Windham Weaponry Is Building Rifles Again

Zac K
by Zac K
Windham Weaponry’s website now lists photos and MSRPs for completed rifles, with shipments to dealers reportedly underway. [Windham Weaponry]

Windham Weaponry is back in business, with new, completed rifles now for sale as it reboots its production line in Maine.

As we told you last September, Windham Weaponry went out of business in 2023, and for a while, it looked like it was really the end of the company—a company with a long history in the AR business.

The resurrection of Windham is even more interesting when you consider that the company really started this way, as a way to pick up the pieces when Bushmaster folded its plant in Maine almost 20 years ago:

Windham arose from the ashes of what was once Bushmaster. According to a company history posted on their website, Bushmaster was acquired in 2006. The company moved out of Maine and left behind its workforce. In 2011 the former owner of Bushmaster, Richard Dyke, started Windham Weaponry and began hiring back the former employees.

A careful road back to production

Windham Weaponry actually announced its return to business back in December with a Facebook post, but in the first few months, it was selling AR components but not fully assembled rifles. Now, its website lists MSRPs for completed rifles, and reportedly Windham is also shipping completed rifles to other retailers. The page for the webshop seems to be glitching, but perhaps that will change shortly as more product to sell comes online.

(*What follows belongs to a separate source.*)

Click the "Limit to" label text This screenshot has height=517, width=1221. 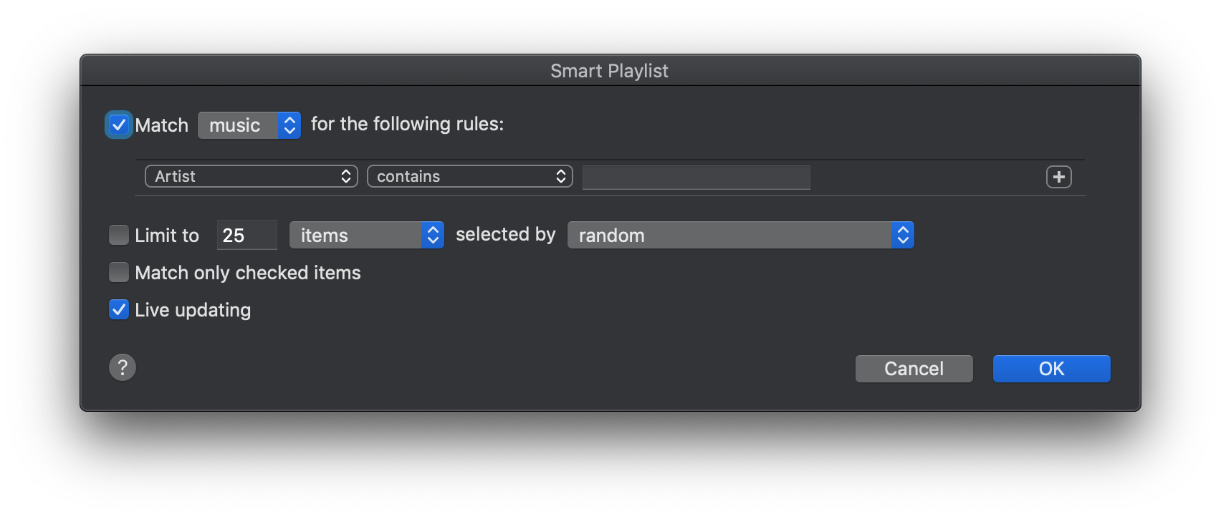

Along with your standard-pattern ARs in .223/5.56, the Windham site lists variants in 7.6239 and 450 Bushmaster. [Windham Weaponry]
In its initial announcement of its return, Windham said they were committed to honoring the warranty of rifles sold by the company’s previous owners, and that they were bringing back qualified staff to work at the plant:

We have also hired back some of the best gun people in the industry with many having 20-30 years of experience.

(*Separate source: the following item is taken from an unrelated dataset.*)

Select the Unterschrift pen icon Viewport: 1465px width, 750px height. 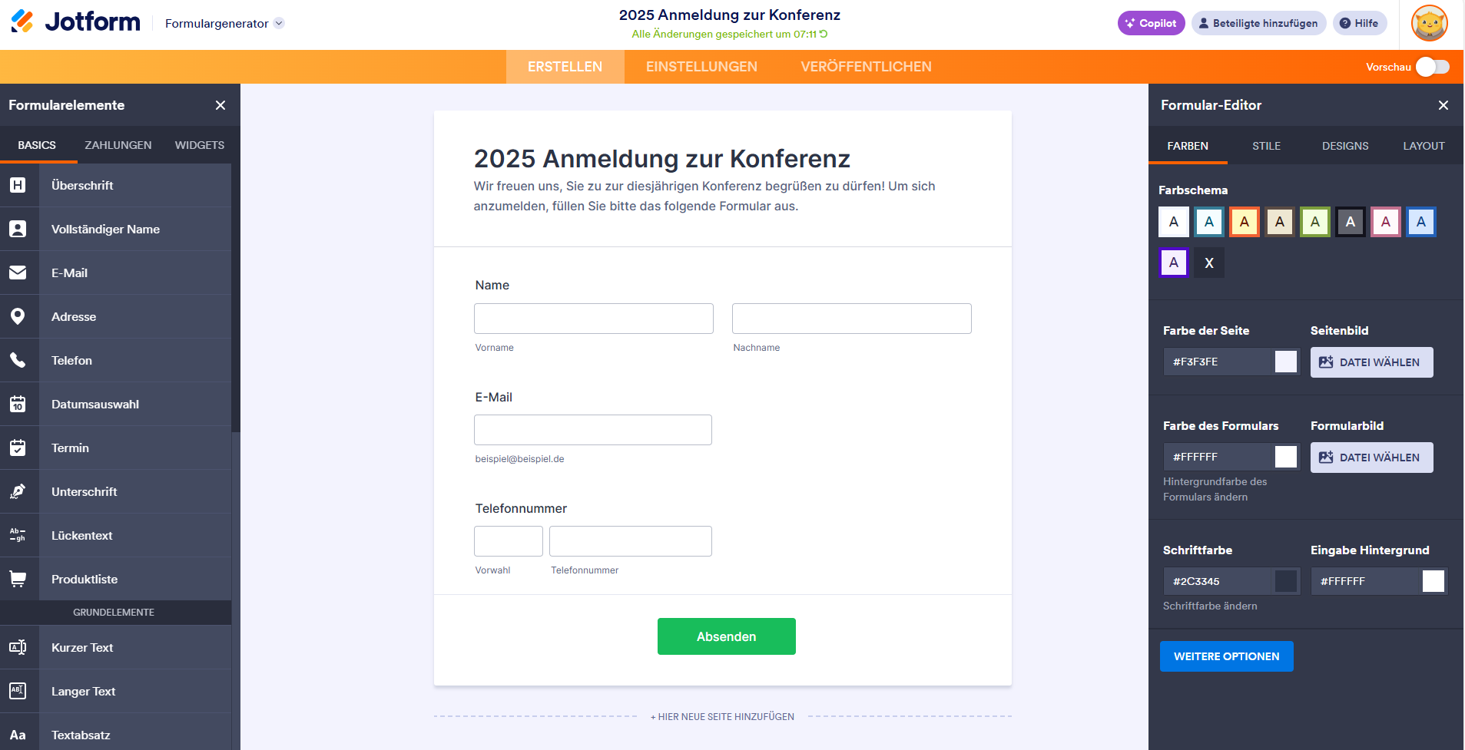click(x=18, y=491)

We will be upholding the 100% limited lifetime warranty on all firearms manufactured by Windham Weaponry Inc. past or present. Our customers are important to us.

With Hydra Weaponry in the next town over, in Gorham, there will be plenty of opportunity for Mainers to work in the AR manufacturing business in the south of the state. For more info, keep an eye on WindhamWeaponry.com.

Zac K
Zac K

Professional hoser with fudd-ish leanings.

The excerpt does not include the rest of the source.